Antonio kembali membangunkan aku. Aku langsung berlari ke kamar mandi, tanpa melihat jam di ponselku. Setelah selesai mandi, barulah melihat jam. Ternyata baru jam tiga pagi.
Aku mengambil jaket, karena kedinginan. Lalu, sarapan dan menyiapkan diri untuk berangkat ke universitas. Aku duduk di jok belakang.
Antonio memarahiku, karena duduk di jok belakang. Katanya, "Memange, aku iki sopir? Kowe lungguh ning mburi ngono." ["Memangnya, aku ini sopir? Kamu duduk di belakang gitu."
Aku pun beralih tempat duduk. Antonio jadi senang dan berangkat ke universitas. Di perjalanan, Antonio masih saja membahas tentang kecelakaan yang menimpaku hari itu.
"Bagaimana, to. Kok, kamu bisa kecelakaan begitu?" tanya Antonio
"Aku juga enggak tahu. Tiba-tiba, gerobak mi ayam menyebrang. Akhirnya vespanya oleng."
"Vespanya kamu taruh di bengkel saja. Seperti biasanya. Nanti, aku minta Mas Agung buat memperbaikinya."
"Siap, Bro. Terima kasih, ya. Habis OSPEK, aku bawa vespaku ke bengkelmu."
"Kamu. Kaya sama siapa saja, lho?" Perkataan Antonio membuatku jadi malu.
Sejak berteman di SMA bersama Nina, kami bertiga seperti saudara. Namun, aku malah tidak tahu kalau Nina hanya sekolah selama dua tahun. Seperti seorang artis yang sudah Go-Internasional itu.
Sampailah kami di universitas. Aku melihat jam di ponsel dan langsung turun dari mobil Antonio. Ribka dan Nina belum datang. Antonio mengajak makan dahulu. Aku menurutinya.
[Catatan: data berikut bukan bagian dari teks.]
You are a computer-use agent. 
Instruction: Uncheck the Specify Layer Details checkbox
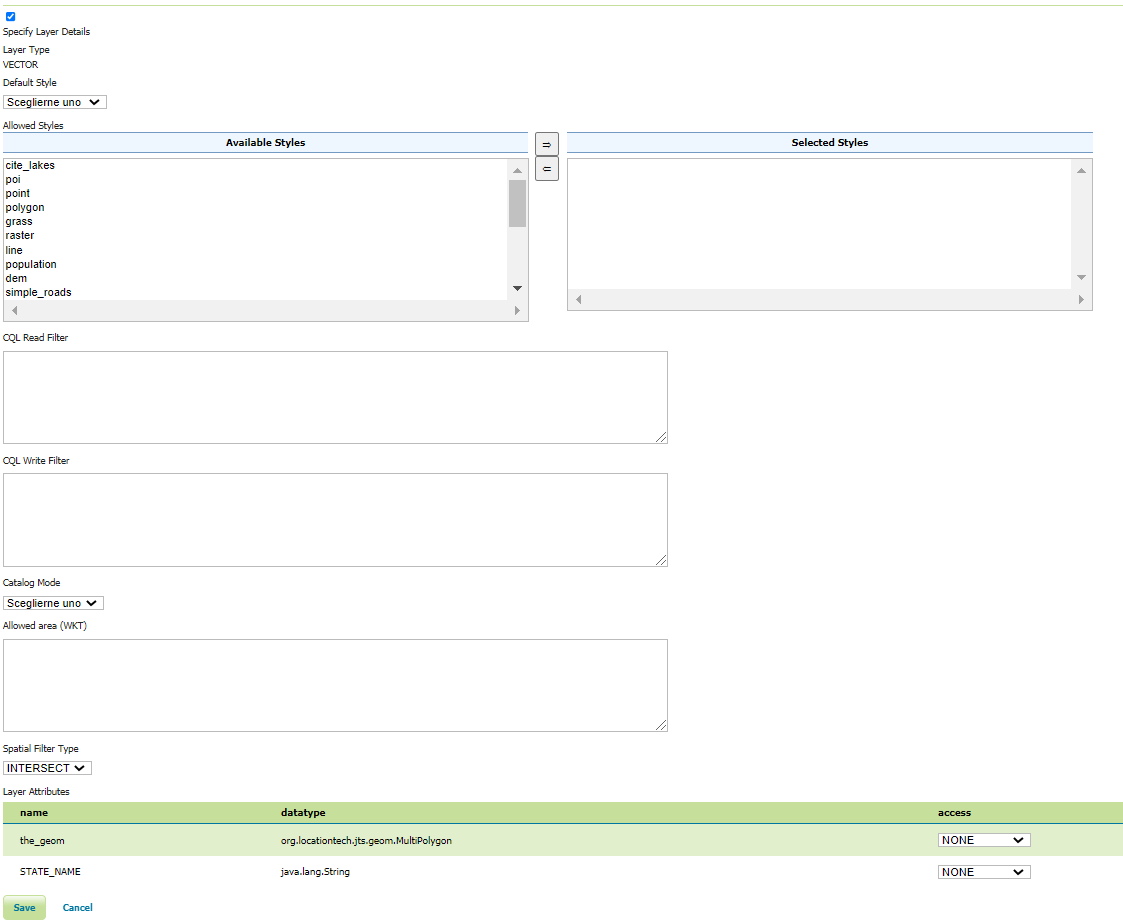(10, 17)
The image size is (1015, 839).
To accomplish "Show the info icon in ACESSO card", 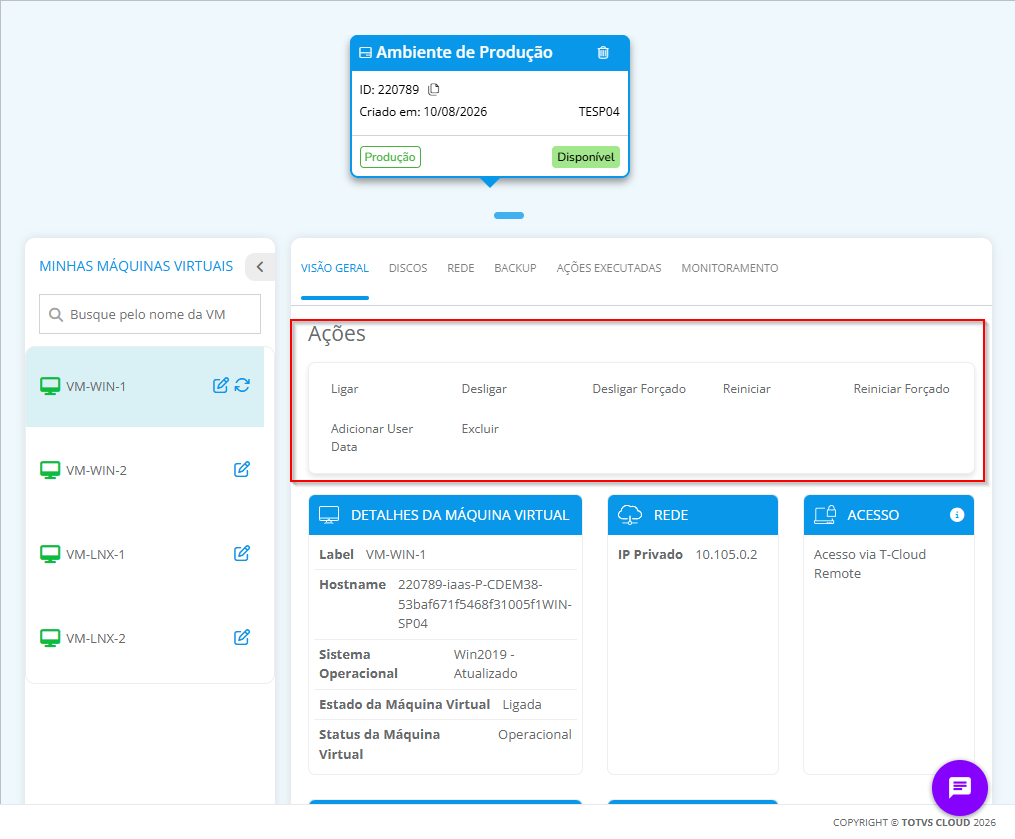I will [957, 515].
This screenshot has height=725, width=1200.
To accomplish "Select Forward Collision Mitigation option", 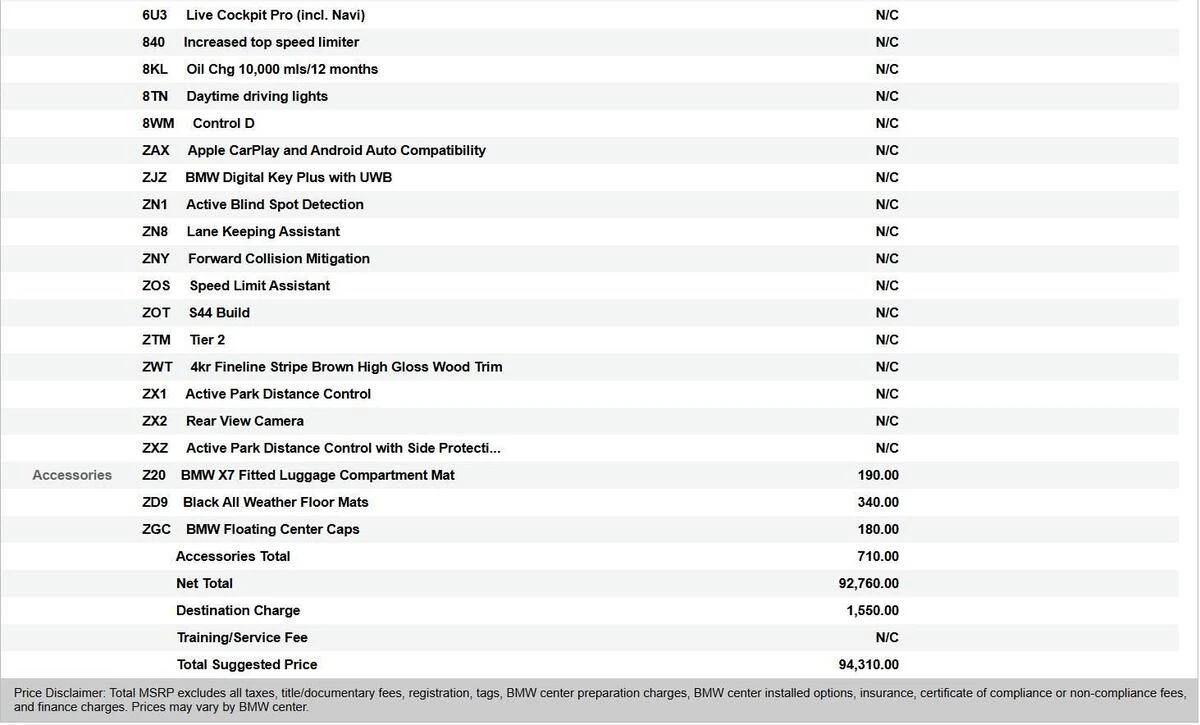I will (278, 258).
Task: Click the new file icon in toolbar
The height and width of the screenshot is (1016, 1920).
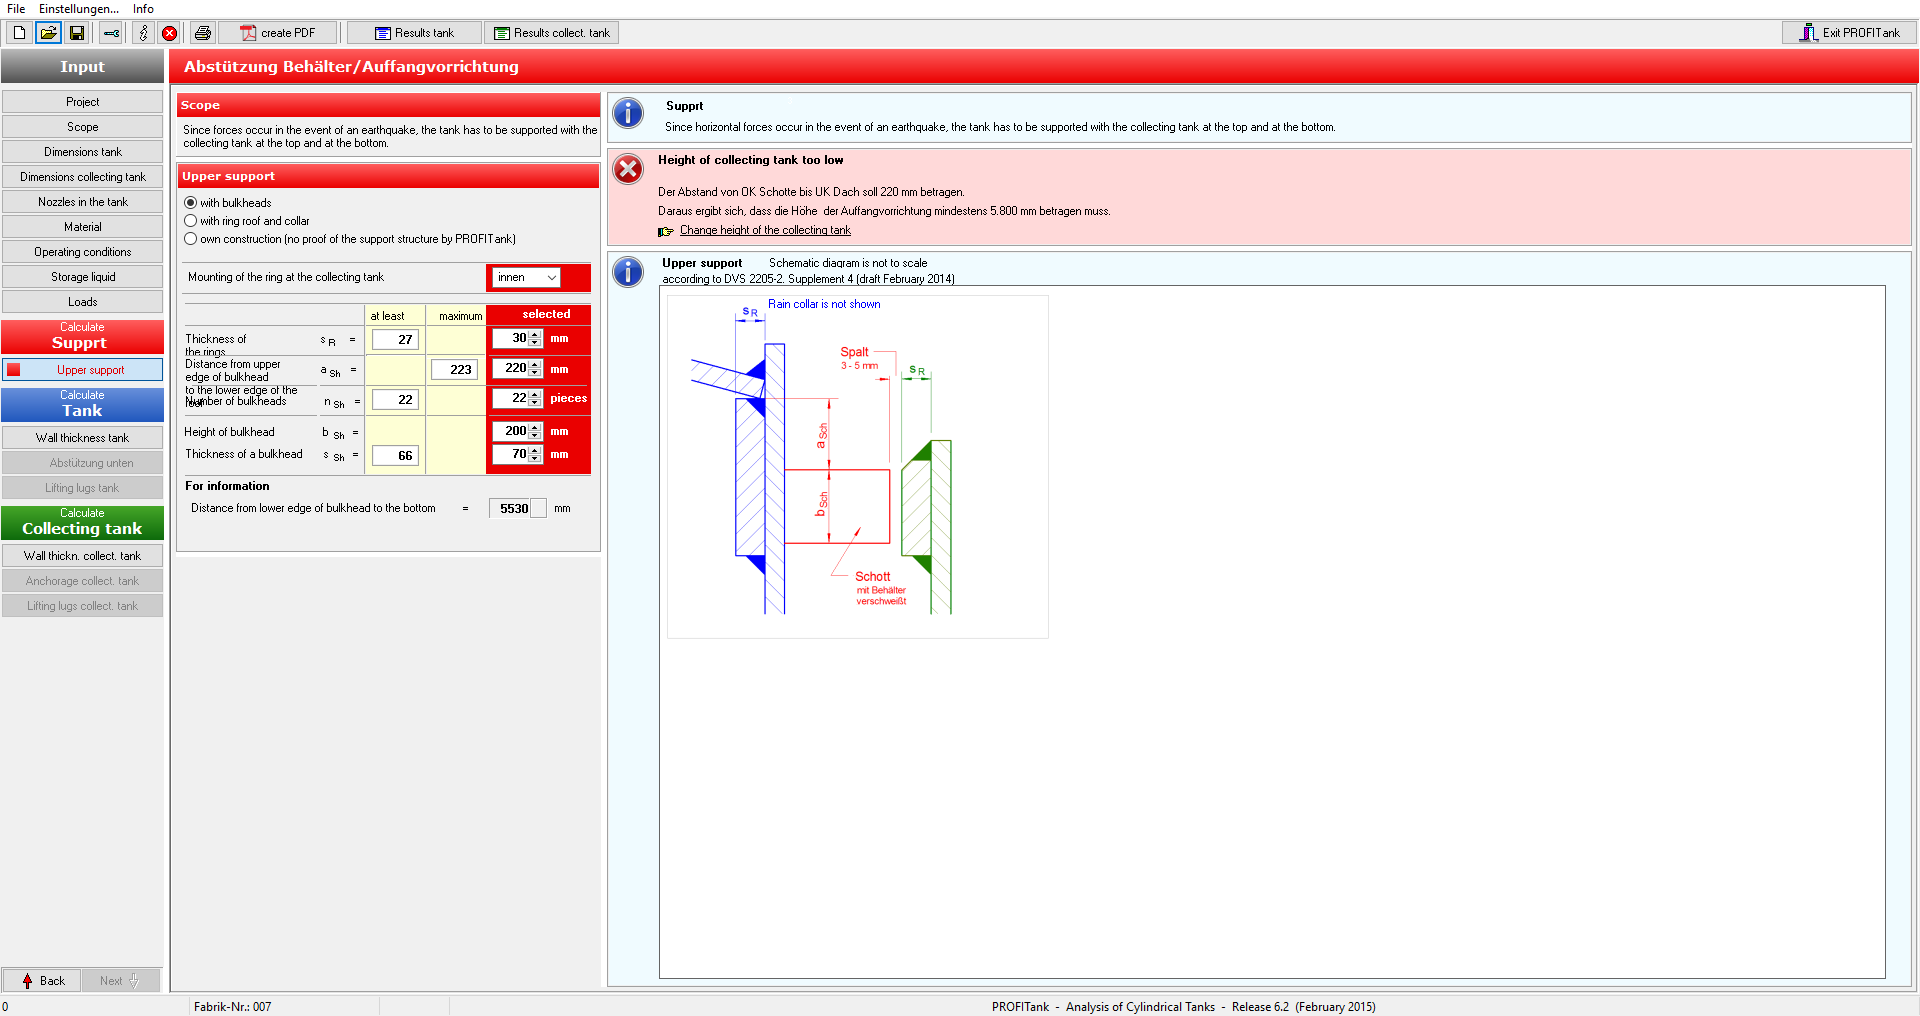Action: [19, 33]
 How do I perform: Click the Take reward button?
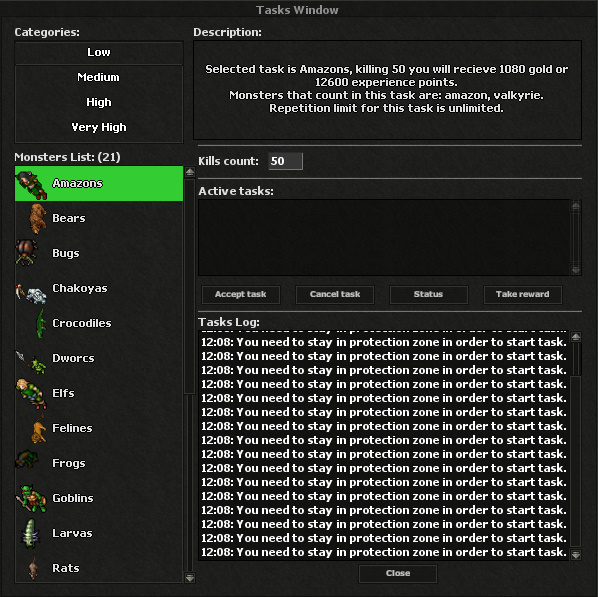coord(522,294)
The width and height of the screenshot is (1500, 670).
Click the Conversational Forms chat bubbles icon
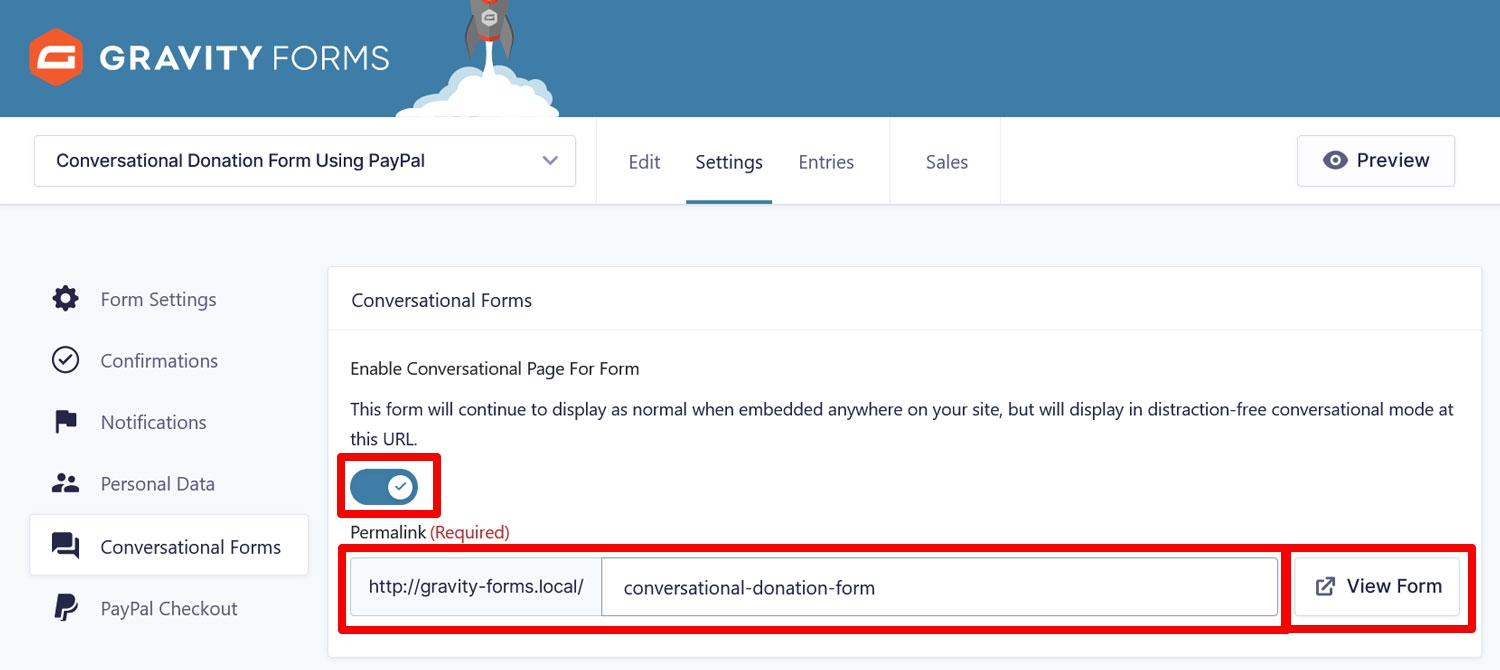(x=65, y=546)
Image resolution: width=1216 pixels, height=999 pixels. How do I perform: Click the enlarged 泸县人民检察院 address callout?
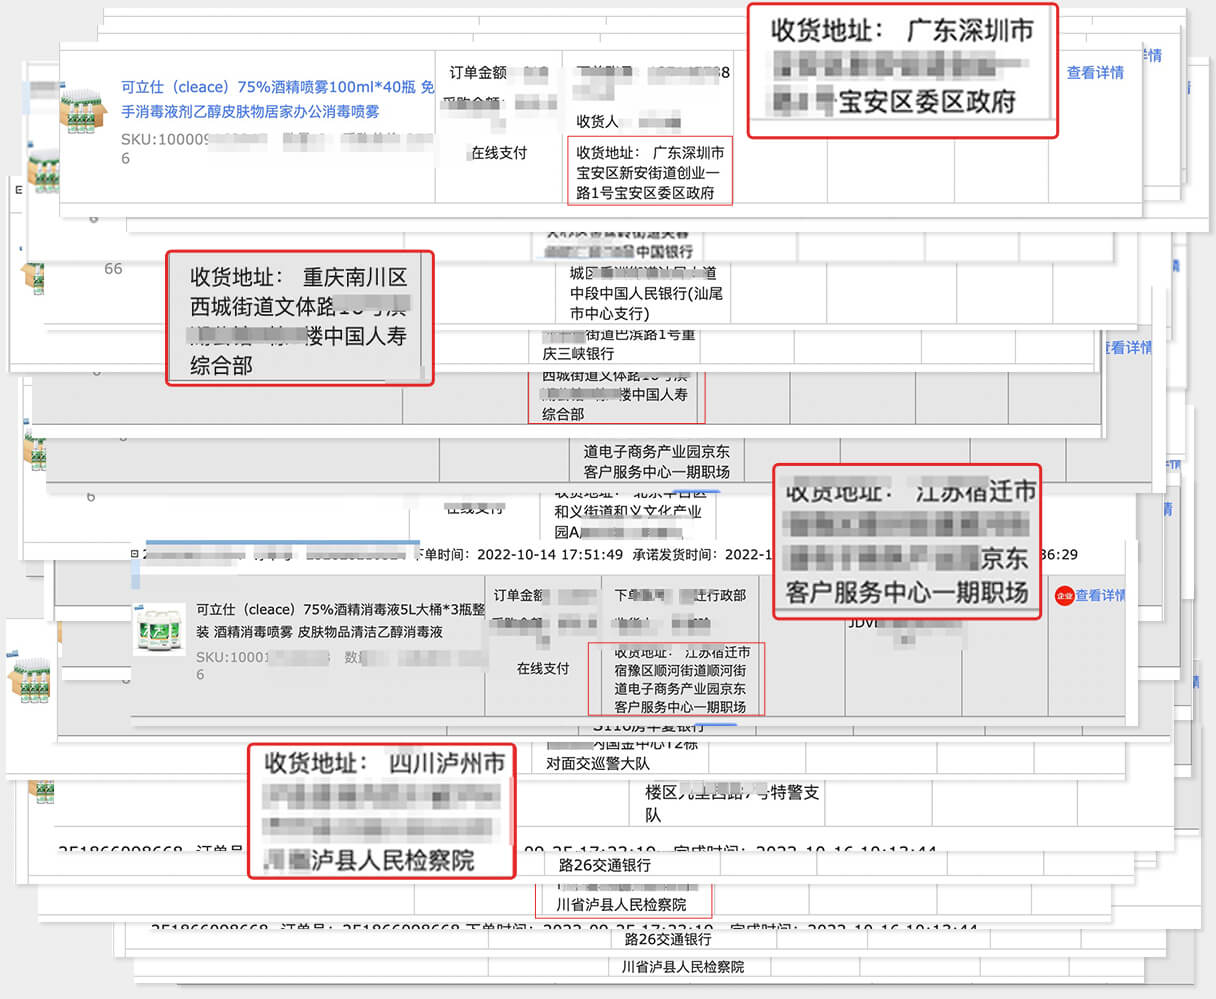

Kami memesan makanan yang sama di kantin universitas. Dengan lahap, dimakannya nasi rames kesukaan. Tampaknya, Antonio teramat lapar. Hingga, cara dia makan seperti itu.
"Pelan-pelan makannya, Bro. Nanti tersedak, lho."
Aku baru saja diam, Antonio malah tersedak. "Aduh. Minumnya mana, nih?" Antonio mencari-cari minumnya yang diletakkan di depanku.
"Ini minumnya, Bro. Lagipula, kamu dibilangin ngeyel, sih."
"Kok, malah marahin aku sih." Antonio mengerucutkan bibir tebalnya.
"Sudah. Dimakan lagi. Lihat! Sudah jam setengah empat, nih." Aku menunjukkan jam di ponselku pada Antonio.
"Ya sudah. Aku sudah selesai makan. Biar aku yang bayar," kata Antonio sembari mengambil dompet di tasnya.
"Buk, kami sudah selesai makan. Jadi semua berapa, Buk?"
"Jadi semua empat puluh lima ribu, Mas," jawab penjaga kantin universitas.
Aku mengajak Antonio ke halaman depan unversitas. Ternyata, Ribka dan Nina sudah datang. Mereka hampir mengira kami datang terlambat lagi. Puji Tuhan, Antonio dengan tegas bilang kalau kami baru habis makan di kantin.
"Oh. Aku kira, kalian telat lagi. Padahal, sudah menyiapkan hukuman buat kalian." Ribka menggaruk kepala yang tidak gatal.
"Ya sudah. Kalian bergabung dengan teman lainnya, ya. Sebentar lagi, OSPEK akan segera dimulai." Nina menunjuk ke arah mahasiswa lainnya.
Aku menahan rasa kantuk demi meraih masa depan yang gilang gemilang. Dimulailah kegiatan yang padat sekali. Aku dan teman satu kelas DKV melukis gambar bergerak. Sedangkan Antonio mempelajari musik di ruang lain.